▸ What you should do
Leave out every picture, and restate word for word only the lines from the one containing "Where should I click to: Click" through the end of the material.
━━━━━ Supplied material
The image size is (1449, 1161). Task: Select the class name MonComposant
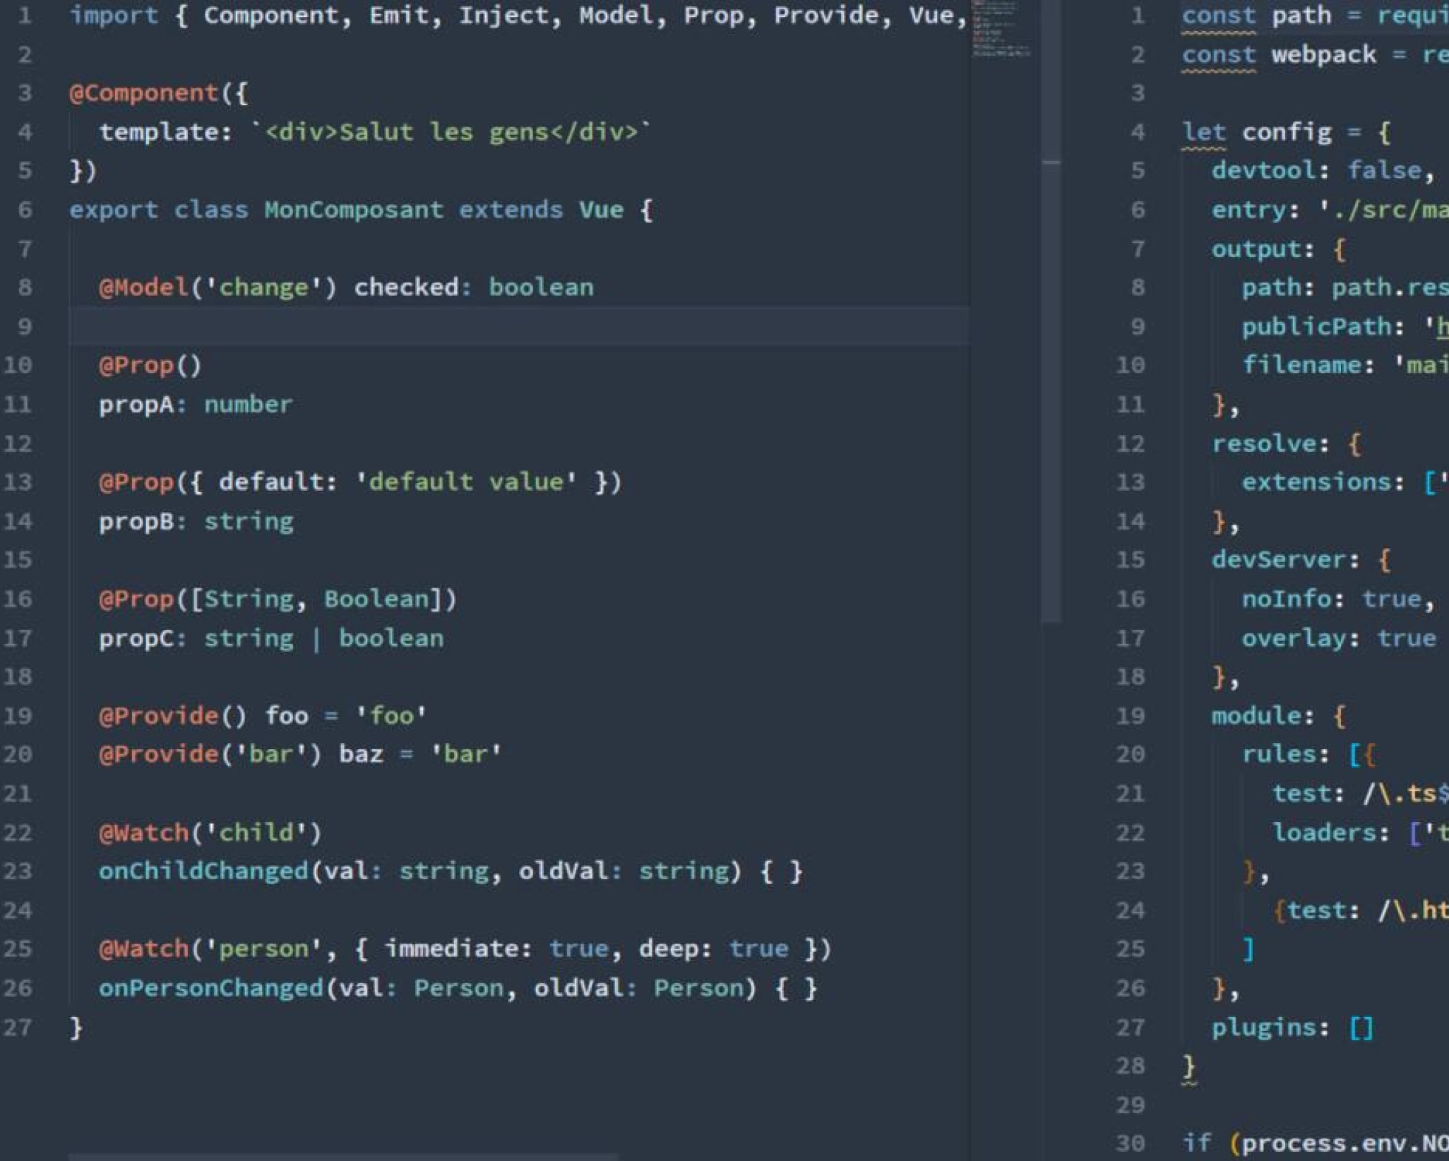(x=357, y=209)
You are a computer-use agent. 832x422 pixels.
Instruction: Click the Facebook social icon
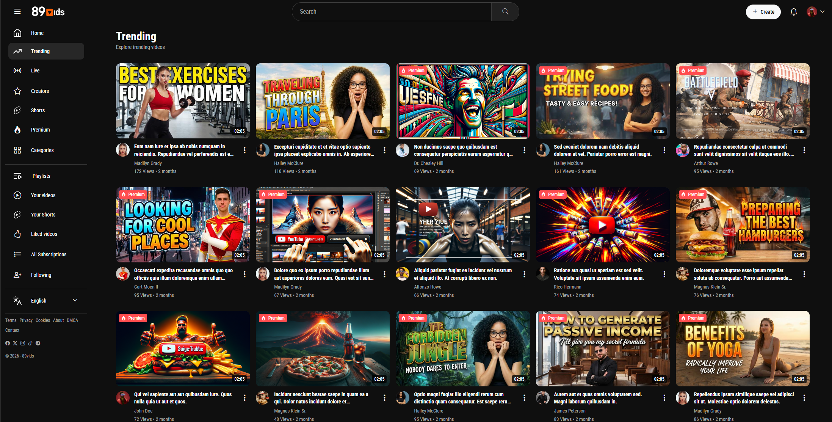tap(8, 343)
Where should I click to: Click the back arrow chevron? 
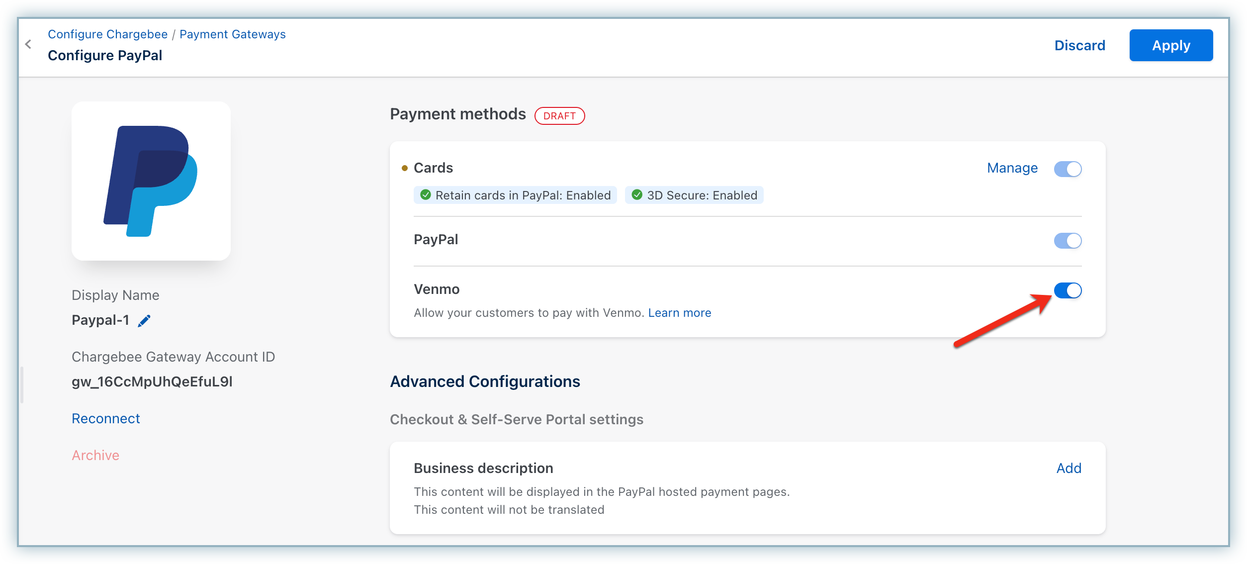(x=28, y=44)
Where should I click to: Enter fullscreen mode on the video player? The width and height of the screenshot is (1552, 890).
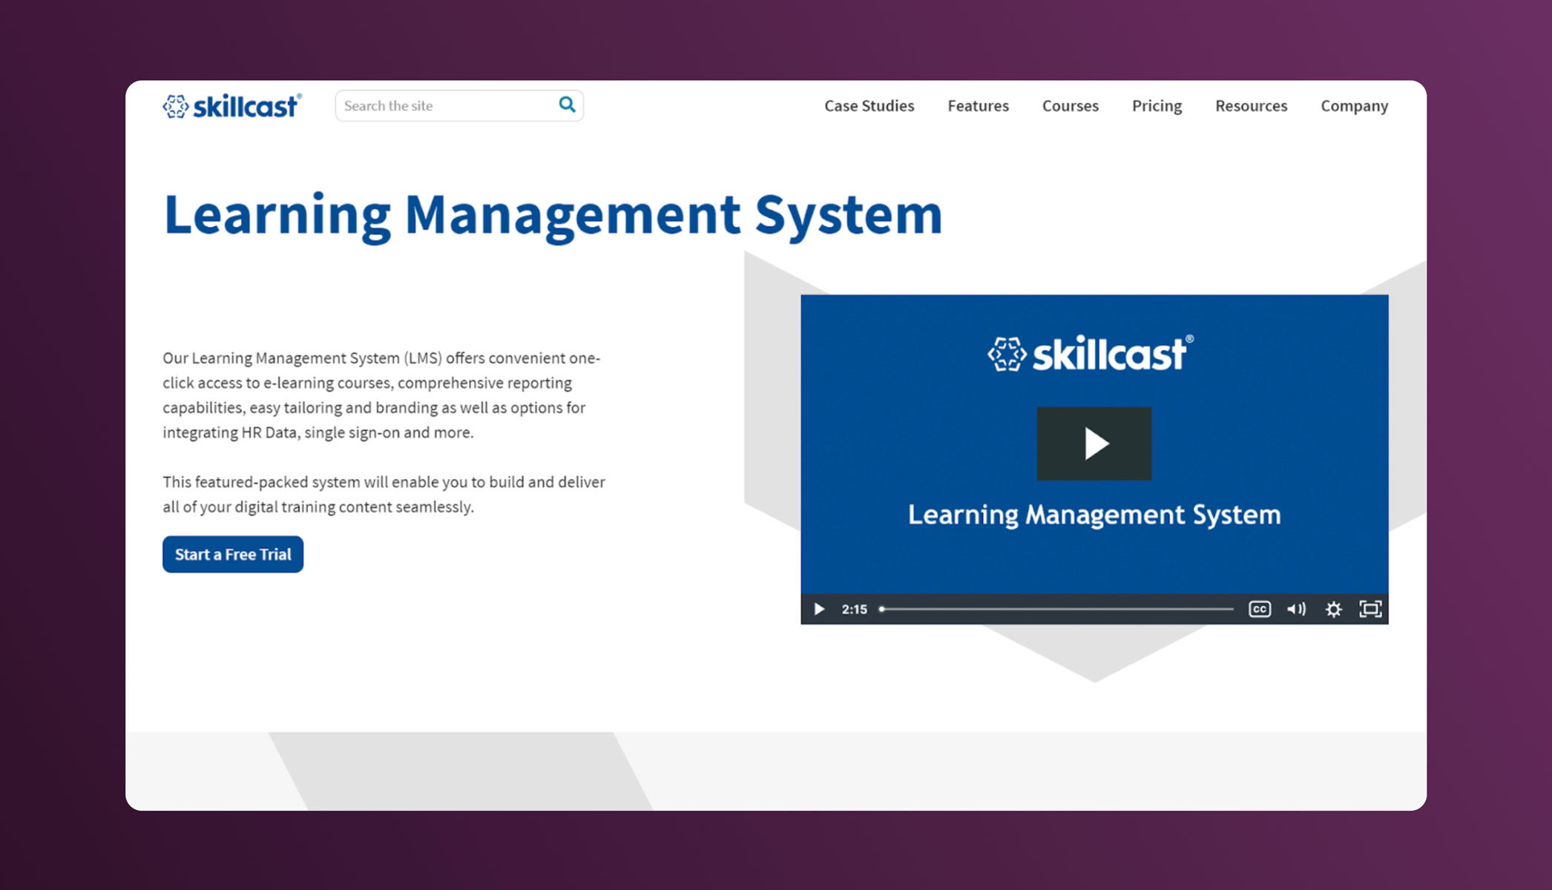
━━━━━━━━━━
▸ Answer to this exercise
Where should I click to: Click the back arrow chevron? 
(x=28, y=44)
Where should I click to: Enter fullscreen mode on the video player? The width and height of the screenshot is (1552, 890).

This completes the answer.